[Page]
# Network One: classifier for music vs. non-music

This notebook contains the first part of the assigment for ECS7013P, Deep Learning for Audio and Music, QMUL.  
It consists of an **implementation of a neural network for binary classification between music and non-music from audio samples**.  
Code and ideas were based, built upon and inspired by:  
- Lecture 3 from Deep Learning for Audio and Music (ECS7013P) on pre-trained features, QMUL, by Dan Stowell.  
- https://github.com/slychief/ismir2018_tutorial 
- https://github.com/keunwoochoi/dl4mir  
- https://github.com/tensorflow/models/tree/master/research/audioset/vggish

Also, this implementation uses pre-trained features, exploring torchvggish's package available at:  
- https://github.com/harritaylor/torchvggish  

Training and testing were conducted using GTZAN and URBANSOUND8K datasets available at:  
- [GTZAN] http://marsyas.info/downloads/datasets.html  
- [URBANSOUND8K] https://urbansounddataset.weebly.com/urbansound8k.html  

As per this coursework's requirements, a test case audio file is needed to evaluate the network's performance. A track from *Conduct*, by October Horse, a progressive metal band from Porto, Portugal was chosen:  
- https://octoberhorse.bandcamp.com/track/waving

In [49]:
import numpy as np
import os

import librosa
import pickle

import torchvggish
from torchvggish import vggish, vggish_input

from sklearn.decomposition import PCA
from sklearn.discriminant_analysis import LinearDiscriminantAnalysis as LDA
from sklearn.linear_model import LogisticRegression

from sklearn.utils import shuffle
from sklearn.preprocessing import LabelEncoder

import itertools
from collections import OrderedDict

import matplotlib.pyplot as plt
%matplotlib inline

import IPython.display as ipd

## Implementation

In [50]:
PATH = os.getcwd()

[Given entries]
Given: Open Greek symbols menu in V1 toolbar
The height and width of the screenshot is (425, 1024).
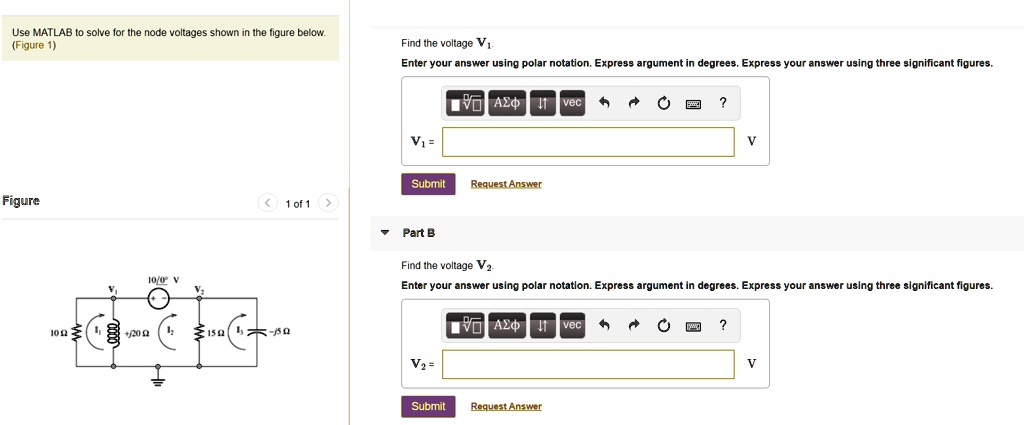Looking at the screenshot, I should (x=507, y=103).
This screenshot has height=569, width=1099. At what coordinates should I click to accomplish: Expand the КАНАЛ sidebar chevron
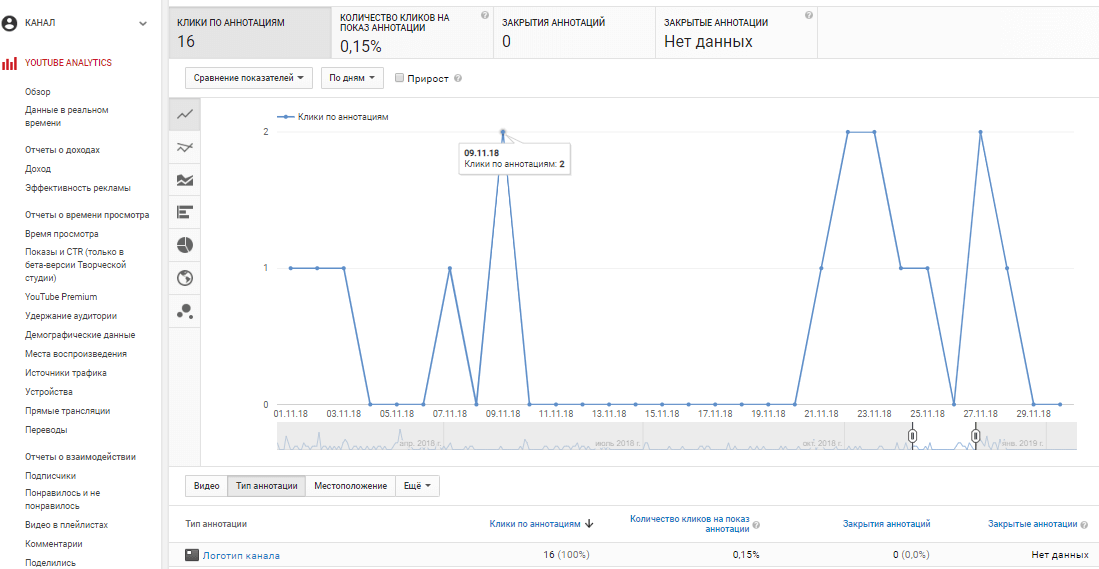click(142, 23)
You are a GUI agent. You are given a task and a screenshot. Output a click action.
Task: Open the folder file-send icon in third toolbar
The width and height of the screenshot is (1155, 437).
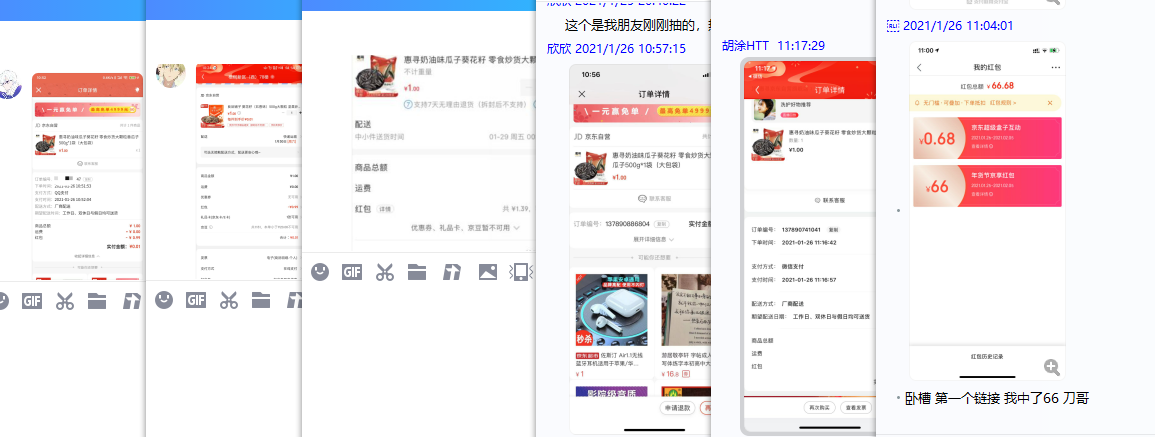(x=417, y=271)
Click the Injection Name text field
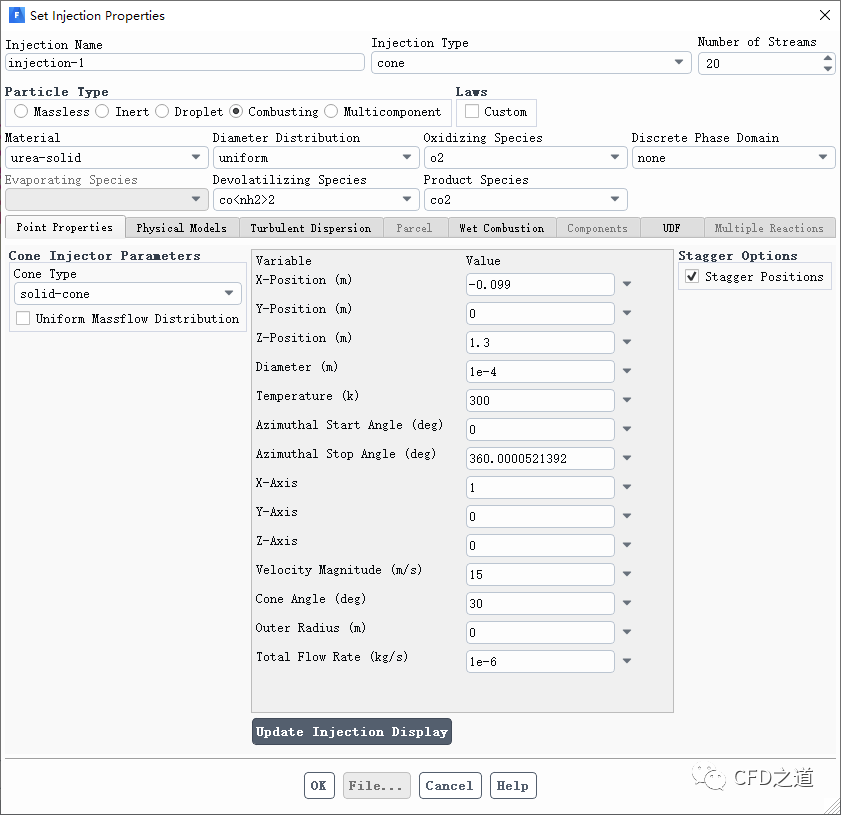The width and height of the screenshot is (841, 815). pos(185,63)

[Written task]
Answer these questions about the music vs. non-music notebook:
(a) Which two datasets were used for training and testing?
(b) Which package supplies the pre-trained features?
(c) Which band recorded the track chosen as the test case, and where is it from?
The listing that comes after the notebook is separate material, unrelated to it.

[Solved exercise]
(a) GTZAN and URBANSOUND8K.
(b) torchvggish.
(c) October Horse, a progressive metal band from Porto, Portugal.